Does the NoxKey MCP server work with Claude Code, Cursor, and other tools?

It works with anything that supports the Model Context Protocol. Claude Code, Cursor, Windsurf, Claude Desktop — any MCP-compatible client. The config format varies slightly between tools, but the server is the same noxkey mcp command everywhere. Tools are discovered automatically when the server starts.

Do I need the NoxKey menu bar app running?

Yes. The MCP server is a thin bridge between tool calls and the NoxKey menu bar app. The app handles Keychain access, Touch ID, encryption, and session management. If it's not running, tool calls return an error. It lives in the menu bar — always there once installed.

Can I restrict which secrets an agent can access through MCP?

Yes, two ways. First, noxkey_authorize creates scoped tokens — the agent only gets access to secrets under the prefix you approve. Second, process-tree detection automatically identifies agent callers and blocks dangerous flags (--raw, --copy, bulk export). You can also mark individual secrets as strict with noxkey strict, which forces Touch ID for every access regardless of sessions or tokens.

What happens if an MCP tool call fails or times out?

The server returns a structured error. Touch ID timeout? "Authentication timed out." App not running? "NoxKey server not reachable." Secret doesn't exist? "Key not found." All errors are descriptive. The agent can report the issue and suggest next steps — no secret data leaks through error messages.

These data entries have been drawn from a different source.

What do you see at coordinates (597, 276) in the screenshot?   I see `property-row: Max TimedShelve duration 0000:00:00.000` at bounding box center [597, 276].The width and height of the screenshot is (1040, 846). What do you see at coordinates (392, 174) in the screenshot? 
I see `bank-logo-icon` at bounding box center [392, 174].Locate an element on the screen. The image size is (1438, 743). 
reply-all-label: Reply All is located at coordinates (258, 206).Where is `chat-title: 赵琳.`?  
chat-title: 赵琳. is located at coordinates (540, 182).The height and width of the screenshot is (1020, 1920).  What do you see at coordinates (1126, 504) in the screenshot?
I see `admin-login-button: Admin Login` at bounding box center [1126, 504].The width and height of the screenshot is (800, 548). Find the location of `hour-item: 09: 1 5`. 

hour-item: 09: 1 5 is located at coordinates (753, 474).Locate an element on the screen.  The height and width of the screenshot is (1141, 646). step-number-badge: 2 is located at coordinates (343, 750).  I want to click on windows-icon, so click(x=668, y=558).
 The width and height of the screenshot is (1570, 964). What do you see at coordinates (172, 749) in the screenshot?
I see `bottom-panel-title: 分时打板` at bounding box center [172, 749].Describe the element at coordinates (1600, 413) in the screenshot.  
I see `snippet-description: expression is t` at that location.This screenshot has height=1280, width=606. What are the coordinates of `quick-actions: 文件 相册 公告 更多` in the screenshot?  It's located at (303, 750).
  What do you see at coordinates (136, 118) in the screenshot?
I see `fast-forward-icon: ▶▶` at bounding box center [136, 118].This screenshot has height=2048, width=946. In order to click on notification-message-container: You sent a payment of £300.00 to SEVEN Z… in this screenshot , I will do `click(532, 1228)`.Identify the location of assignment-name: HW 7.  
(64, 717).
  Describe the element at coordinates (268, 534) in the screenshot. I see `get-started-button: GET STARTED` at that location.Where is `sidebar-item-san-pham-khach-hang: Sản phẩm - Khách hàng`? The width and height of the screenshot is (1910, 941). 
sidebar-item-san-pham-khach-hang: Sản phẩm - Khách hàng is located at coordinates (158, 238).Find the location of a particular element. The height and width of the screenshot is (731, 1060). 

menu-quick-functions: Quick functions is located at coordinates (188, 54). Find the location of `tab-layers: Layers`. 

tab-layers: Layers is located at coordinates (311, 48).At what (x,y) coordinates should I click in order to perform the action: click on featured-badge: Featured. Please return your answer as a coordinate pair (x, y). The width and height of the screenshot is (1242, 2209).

How is this different from putting secrets in MCP server environment variables?

When you set secrets as environment variables in your MCP config, they're in a plaintext JSON file. The agent can read it. The values sit on disk forever. No access logging, no expiration, no approval step. With NoxKey's MCP server, secrets live in the Keychain (hardware-encrypted), every access requires Touch ID or a scoped token, raw values never appear in tool responses, and the config file contains zero credentials. The difference: "secret in a file anyone can read" vs. "secret behind a fingerprint sensor with an audit trail."